The problem addressed in this paper is sound, scalable, demand-driven
null-dereference verification for Java programs.  Our approach consists
conceptually of a base analysis, plus two major extensions for enhanced
precision. The base analysis is a dataflow analysis wherein we propagate
formulas in the backward direction from a given dereference, and compute a
necessary condition at the entry of the program for the dereference to be
potentially unsafe.
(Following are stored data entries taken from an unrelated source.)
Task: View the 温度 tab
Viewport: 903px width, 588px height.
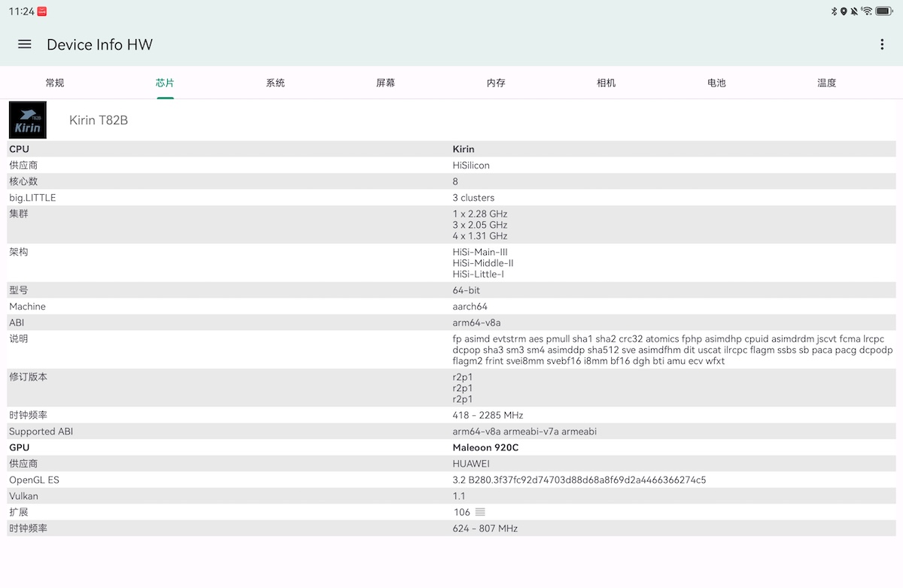Action: pyautogui.click(x=826, y=83)
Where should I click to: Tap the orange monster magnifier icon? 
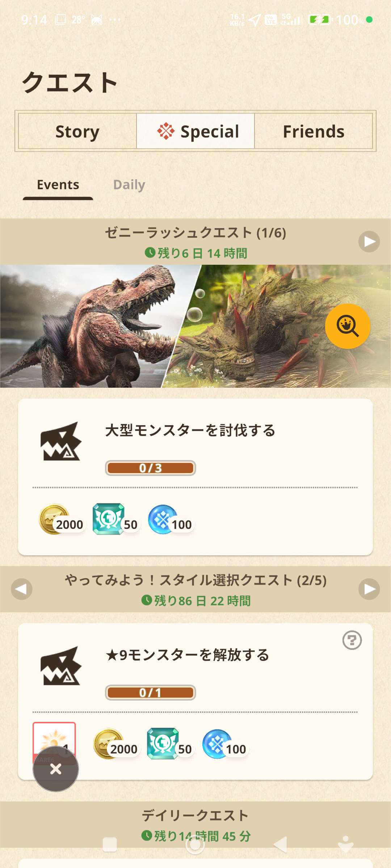[x=348, y=326]
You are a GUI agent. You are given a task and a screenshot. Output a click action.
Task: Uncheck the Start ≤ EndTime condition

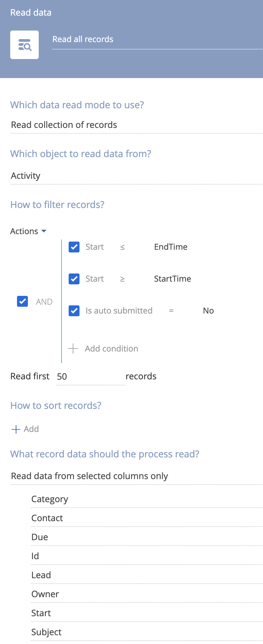tap(74, 247)
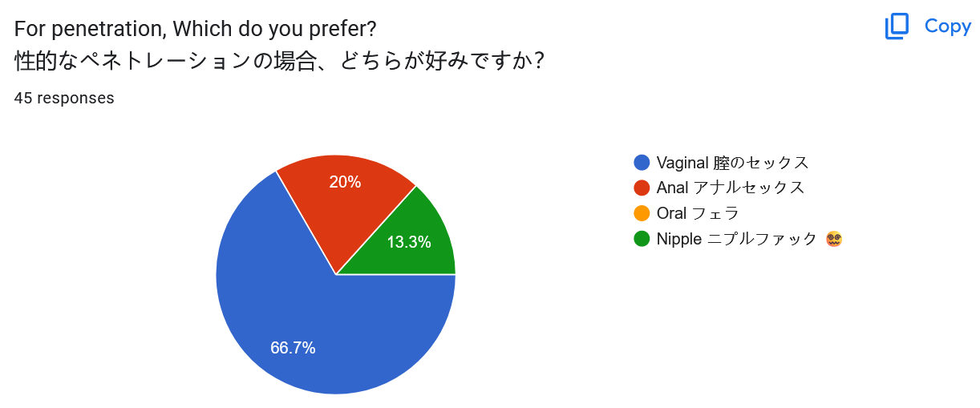
Task: Select the red Anal legend dot
Action: coord(642,188)
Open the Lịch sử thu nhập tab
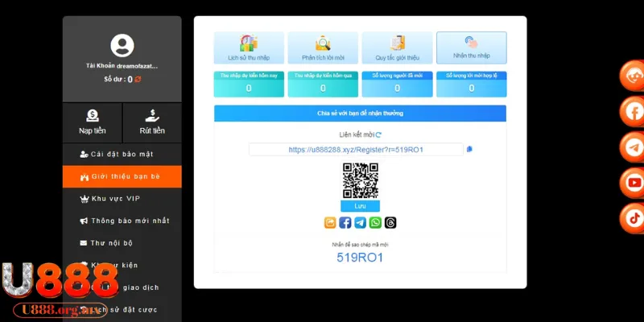 (x=249, y=47)
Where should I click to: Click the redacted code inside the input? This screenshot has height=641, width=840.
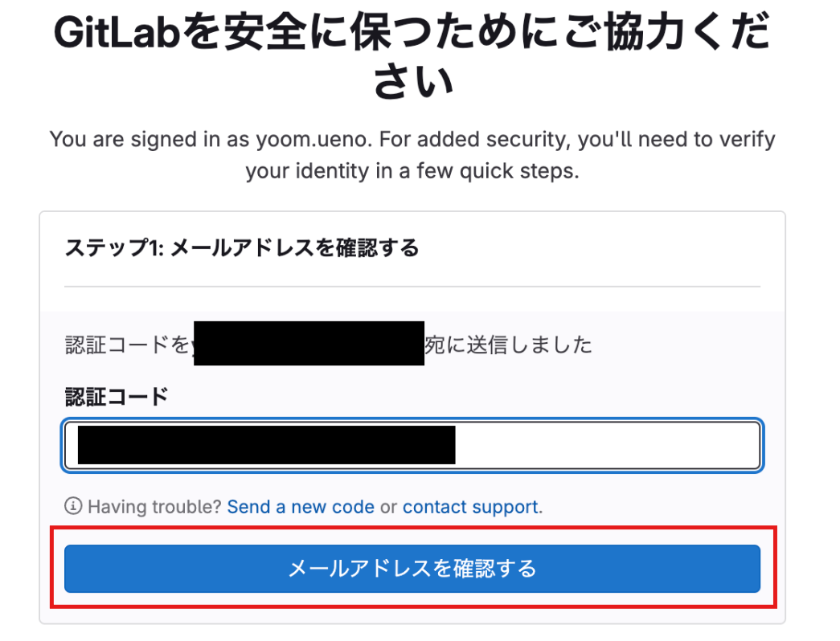(265, 446)
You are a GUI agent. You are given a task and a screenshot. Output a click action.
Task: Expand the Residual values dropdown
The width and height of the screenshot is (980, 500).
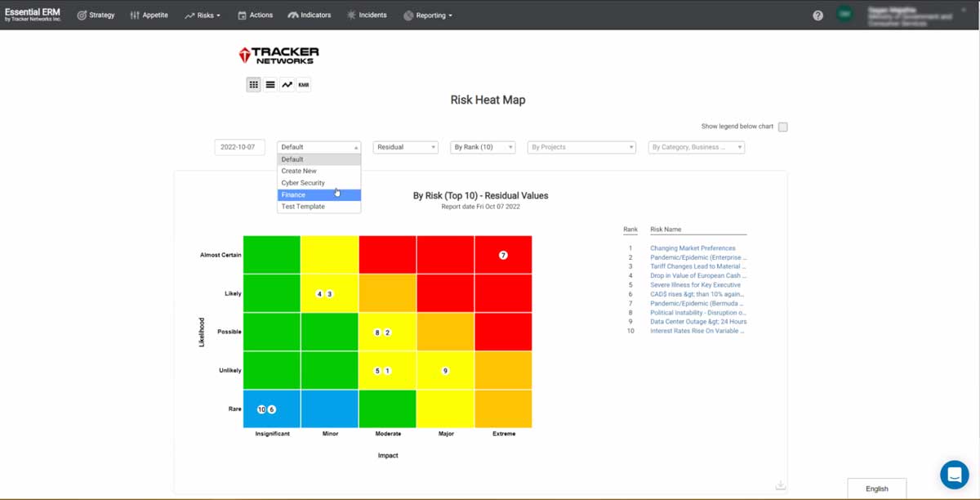[405, 147]
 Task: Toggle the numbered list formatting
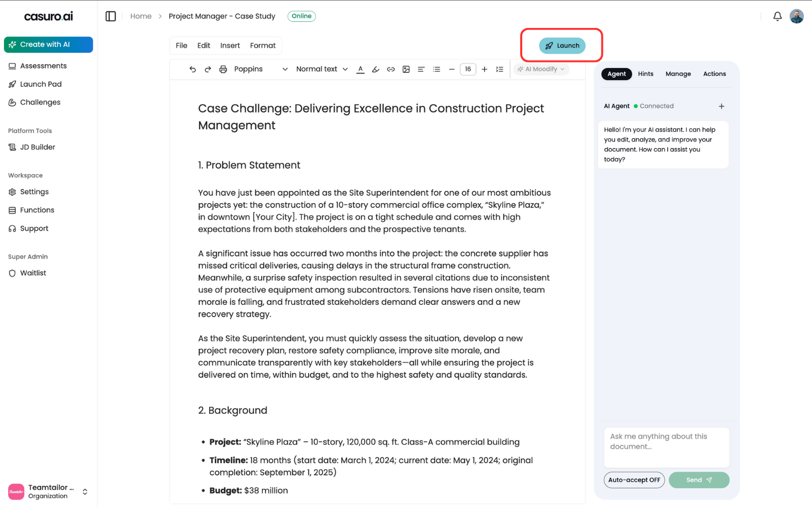(500, 69)
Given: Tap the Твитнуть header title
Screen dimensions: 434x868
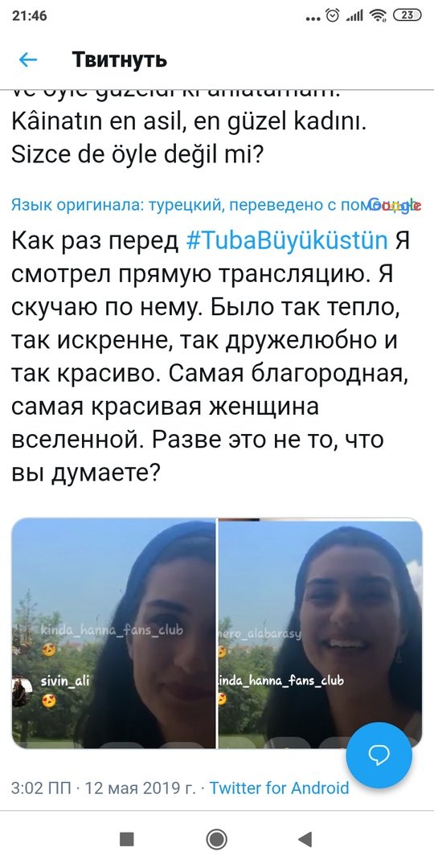Looking at the screenshot, I should (x=119, y=59).
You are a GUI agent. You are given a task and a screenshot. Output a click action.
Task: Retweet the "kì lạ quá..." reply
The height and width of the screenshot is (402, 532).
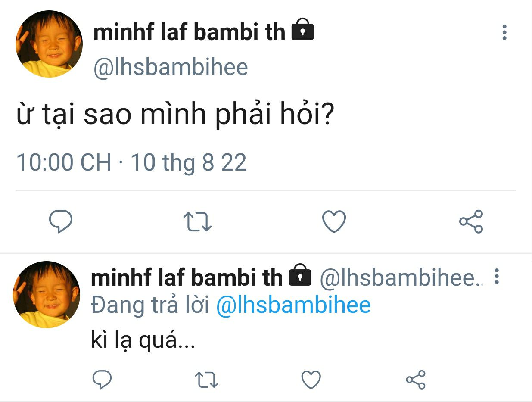point(207,380)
The extensions are motivated by the presence of certain
"difficult" constructs in real programs, e.g., virtual calls with too
many candidate targets, and library method calls, which happen to need
excessive analysis time to be analyzed fully.  The base analysis is hence
configured to skip such a difficult construct when it is encountered by
dropping all information that has been tracked so far that could
potentially be affected by the construct.  Our extensions are essentially
more precise ways to account for the effect of these constructs on
information that is being tracked, without requiring full analysis of these
constructs.  The first extension is a novel scheme to transmit formulas
along certain kinds of def-use edges, while the second extension is based
on using manually constructed backward-direction summary functions of
library methods.  We have implemented our approach, and applied it on a set
of real-life benchmarks.  The base analysis is on average able to declare
about 84% of dereferences in each benchmark as safe, while the two
extensions push this number up to 91%.